I replied, “Oh! Really, Nana!”
“That's what the old folks used to say all the time, when the farmers were digging the cassava roots,” she called back to me.
From that point, my Nana started to reminisce and tell me what took place back in the day, 60 years ago when she was growing up, in the preparation for a traditional Bermuda Christmas. The sun seemed to beam down through the clouds on us. The more I was digging with my bare hands, the bigger the cassava roots appeared. I kept calling out to my Nana, “Look! Here is another one and another one!” She was so excited. It took us about four and a half hours to dig out all the cassava roots. After the digging, the roots were placed in five gallon buckets of water to soak. The next hour and a half, my Nana and I spent peeling two layers of skin from the roots. After all the cassava roots had been skinned of their two outer layers, the white roots were placed back into clean water to soak overnight for the grating process.

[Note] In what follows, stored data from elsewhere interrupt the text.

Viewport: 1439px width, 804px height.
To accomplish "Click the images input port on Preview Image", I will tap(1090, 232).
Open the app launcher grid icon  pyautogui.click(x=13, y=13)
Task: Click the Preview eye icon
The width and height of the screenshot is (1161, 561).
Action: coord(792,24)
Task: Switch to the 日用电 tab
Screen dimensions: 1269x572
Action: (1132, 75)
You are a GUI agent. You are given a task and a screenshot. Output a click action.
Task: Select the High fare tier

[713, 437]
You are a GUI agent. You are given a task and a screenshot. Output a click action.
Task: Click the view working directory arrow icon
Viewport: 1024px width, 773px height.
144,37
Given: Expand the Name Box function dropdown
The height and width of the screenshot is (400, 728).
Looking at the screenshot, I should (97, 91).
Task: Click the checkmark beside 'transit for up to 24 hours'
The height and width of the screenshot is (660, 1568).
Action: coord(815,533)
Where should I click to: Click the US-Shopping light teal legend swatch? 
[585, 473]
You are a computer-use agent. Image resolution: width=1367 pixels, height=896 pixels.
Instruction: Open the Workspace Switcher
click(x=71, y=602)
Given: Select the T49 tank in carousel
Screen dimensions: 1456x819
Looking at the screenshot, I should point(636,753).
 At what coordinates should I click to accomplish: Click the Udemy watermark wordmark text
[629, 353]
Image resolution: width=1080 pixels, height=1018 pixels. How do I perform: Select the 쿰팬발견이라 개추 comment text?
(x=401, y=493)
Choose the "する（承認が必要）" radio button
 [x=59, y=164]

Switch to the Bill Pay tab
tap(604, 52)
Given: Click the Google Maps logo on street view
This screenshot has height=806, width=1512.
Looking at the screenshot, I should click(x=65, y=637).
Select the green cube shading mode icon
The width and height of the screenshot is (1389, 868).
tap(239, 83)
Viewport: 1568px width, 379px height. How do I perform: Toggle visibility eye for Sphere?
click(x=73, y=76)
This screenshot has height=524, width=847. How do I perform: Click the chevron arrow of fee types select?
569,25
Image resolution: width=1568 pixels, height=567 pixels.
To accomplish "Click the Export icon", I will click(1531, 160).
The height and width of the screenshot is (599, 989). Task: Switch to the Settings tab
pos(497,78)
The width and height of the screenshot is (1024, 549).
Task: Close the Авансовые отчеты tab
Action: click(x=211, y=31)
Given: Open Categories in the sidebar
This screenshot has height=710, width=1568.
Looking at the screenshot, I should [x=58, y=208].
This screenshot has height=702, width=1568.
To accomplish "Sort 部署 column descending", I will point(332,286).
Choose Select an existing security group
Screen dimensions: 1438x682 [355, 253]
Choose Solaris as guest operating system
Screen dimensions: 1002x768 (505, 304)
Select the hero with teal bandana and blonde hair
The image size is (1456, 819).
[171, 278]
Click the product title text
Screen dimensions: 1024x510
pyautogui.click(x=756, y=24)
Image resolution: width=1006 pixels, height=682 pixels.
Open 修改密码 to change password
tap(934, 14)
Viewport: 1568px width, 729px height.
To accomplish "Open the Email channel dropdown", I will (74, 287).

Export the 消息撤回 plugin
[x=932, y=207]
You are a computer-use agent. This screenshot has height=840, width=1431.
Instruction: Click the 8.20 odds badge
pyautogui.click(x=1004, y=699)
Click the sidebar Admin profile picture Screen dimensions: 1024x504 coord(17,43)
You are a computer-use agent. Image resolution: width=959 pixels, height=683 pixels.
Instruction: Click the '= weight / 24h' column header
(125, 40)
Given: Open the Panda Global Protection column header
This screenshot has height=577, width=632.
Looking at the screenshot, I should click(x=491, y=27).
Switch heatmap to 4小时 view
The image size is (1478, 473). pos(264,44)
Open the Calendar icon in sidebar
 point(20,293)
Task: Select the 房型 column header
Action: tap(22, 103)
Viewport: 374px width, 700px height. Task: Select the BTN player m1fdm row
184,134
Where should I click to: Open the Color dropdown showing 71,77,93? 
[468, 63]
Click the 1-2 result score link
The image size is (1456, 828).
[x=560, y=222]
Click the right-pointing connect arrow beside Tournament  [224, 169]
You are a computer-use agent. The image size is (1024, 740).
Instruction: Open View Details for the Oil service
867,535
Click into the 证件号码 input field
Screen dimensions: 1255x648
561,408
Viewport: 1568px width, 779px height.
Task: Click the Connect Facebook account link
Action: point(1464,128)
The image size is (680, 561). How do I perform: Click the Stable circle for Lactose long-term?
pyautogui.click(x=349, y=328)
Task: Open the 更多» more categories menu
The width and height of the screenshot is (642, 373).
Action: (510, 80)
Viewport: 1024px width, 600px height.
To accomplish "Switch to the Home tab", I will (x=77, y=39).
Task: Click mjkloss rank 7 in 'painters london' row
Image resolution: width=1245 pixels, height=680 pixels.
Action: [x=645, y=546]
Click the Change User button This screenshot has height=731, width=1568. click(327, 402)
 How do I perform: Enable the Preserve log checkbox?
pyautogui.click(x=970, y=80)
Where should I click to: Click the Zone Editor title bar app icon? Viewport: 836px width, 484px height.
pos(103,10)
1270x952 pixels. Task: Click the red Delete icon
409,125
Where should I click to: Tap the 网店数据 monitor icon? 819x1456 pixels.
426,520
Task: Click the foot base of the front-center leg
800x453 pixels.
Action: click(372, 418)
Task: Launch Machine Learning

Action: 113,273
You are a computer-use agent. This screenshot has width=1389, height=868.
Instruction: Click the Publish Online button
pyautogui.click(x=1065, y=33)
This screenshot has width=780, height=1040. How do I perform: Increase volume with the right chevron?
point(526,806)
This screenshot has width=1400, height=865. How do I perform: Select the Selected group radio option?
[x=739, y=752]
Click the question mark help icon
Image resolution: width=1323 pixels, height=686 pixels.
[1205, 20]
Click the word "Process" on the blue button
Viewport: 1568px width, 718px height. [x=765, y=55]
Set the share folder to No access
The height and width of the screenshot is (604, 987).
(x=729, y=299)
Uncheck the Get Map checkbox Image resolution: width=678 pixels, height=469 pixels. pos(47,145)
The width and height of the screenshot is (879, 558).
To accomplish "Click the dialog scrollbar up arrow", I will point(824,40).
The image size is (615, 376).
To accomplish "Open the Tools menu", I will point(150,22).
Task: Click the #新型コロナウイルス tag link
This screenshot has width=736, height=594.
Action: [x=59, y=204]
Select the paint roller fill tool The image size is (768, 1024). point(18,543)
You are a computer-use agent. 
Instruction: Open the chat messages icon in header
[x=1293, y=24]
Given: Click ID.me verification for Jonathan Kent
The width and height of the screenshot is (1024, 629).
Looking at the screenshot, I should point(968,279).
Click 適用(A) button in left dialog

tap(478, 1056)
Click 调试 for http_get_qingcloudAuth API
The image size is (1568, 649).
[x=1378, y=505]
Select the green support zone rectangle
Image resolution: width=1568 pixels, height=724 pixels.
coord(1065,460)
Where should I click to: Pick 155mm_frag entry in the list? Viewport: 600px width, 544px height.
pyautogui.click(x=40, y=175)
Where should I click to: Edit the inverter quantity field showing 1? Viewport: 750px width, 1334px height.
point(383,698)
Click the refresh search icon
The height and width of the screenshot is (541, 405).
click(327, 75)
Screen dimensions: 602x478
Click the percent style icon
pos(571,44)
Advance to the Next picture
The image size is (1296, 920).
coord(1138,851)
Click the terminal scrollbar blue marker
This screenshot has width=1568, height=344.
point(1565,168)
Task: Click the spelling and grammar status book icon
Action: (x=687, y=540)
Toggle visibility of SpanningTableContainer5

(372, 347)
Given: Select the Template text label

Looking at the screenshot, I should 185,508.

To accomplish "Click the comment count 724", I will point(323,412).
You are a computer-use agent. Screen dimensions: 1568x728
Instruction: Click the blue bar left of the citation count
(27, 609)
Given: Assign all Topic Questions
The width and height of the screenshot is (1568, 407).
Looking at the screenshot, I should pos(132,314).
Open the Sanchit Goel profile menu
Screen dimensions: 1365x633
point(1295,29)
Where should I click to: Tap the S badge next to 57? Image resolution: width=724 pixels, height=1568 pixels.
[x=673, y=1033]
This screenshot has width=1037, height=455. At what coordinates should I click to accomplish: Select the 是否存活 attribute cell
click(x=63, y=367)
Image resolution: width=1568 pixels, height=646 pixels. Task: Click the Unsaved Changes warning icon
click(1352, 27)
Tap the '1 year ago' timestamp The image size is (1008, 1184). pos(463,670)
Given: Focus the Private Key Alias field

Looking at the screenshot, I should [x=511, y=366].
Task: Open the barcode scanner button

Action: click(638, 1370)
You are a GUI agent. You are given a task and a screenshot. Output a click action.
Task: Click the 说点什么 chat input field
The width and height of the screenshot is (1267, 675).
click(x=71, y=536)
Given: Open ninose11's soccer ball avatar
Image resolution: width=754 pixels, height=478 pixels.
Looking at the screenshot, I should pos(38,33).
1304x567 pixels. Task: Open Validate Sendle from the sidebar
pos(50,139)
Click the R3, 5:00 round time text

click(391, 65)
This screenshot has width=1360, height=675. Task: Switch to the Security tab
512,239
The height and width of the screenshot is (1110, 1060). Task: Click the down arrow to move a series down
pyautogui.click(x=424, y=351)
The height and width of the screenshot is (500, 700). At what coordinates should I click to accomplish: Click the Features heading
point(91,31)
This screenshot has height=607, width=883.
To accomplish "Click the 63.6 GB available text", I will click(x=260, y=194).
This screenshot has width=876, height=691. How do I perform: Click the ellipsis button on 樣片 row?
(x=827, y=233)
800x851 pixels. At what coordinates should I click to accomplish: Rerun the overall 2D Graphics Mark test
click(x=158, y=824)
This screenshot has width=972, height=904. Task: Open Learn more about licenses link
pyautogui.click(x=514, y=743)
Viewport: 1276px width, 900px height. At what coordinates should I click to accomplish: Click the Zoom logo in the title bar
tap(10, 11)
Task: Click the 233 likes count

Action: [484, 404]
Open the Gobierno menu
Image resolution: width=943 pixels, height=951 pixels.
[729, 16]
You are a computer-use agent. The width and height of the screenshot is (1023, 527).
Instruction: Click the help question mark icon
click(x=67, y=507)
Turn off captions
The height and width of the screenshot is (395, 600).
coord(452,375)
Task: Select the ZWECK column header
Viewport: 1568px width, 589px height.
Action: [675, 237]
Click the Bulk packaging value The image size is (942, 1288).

The next day was Sunday; it was after church, that my Nana began the three and a half-hour job of hand grating each cassava root on my great, great grandmother's hand grater. During this time is when I asked my Nana to continue telling me about Christmas times, back in her day.
As she grated piece by piece, she said, “Well, son, it's a long story and a good story at that, so let me try to remember what it was like for me 60 years ago.”
She said, “Back in the day, we first of all raised our own turkeys, chickens, pigs and cows and grew our own vegetables. Cassava, potatoes, carrots, string beans and beets were among the few. We children had to go searching across the neighbourhood hills for thistles every day, to feed the chickens and turkeys that were kept in a homemade wire chicken coop.”
“Oh! Really!” I said. “What are thistles?”
“I will give you more on that another time,” she said. “Let me continue with the Christmas story.”
She said, “Just like we are getting the cassava ready for the pie, this time of the year, three months before Christmas, my Granny and my Mama would cut up the fruit, which consisted of raisins, currents, mixed peel and dates, by hand and soak the ingredients in a glass bottle with Bermuda Black Rum for the Christmas fruit cake and pudding.”
I stood in the kitchen next to my Nana as she was grating piece by piece of the cassava root. She took great care in not to grate her fingers.
“Well let me see now!” she said. “Let me tell you how my Granny and Mama got things started rolling for Christmas.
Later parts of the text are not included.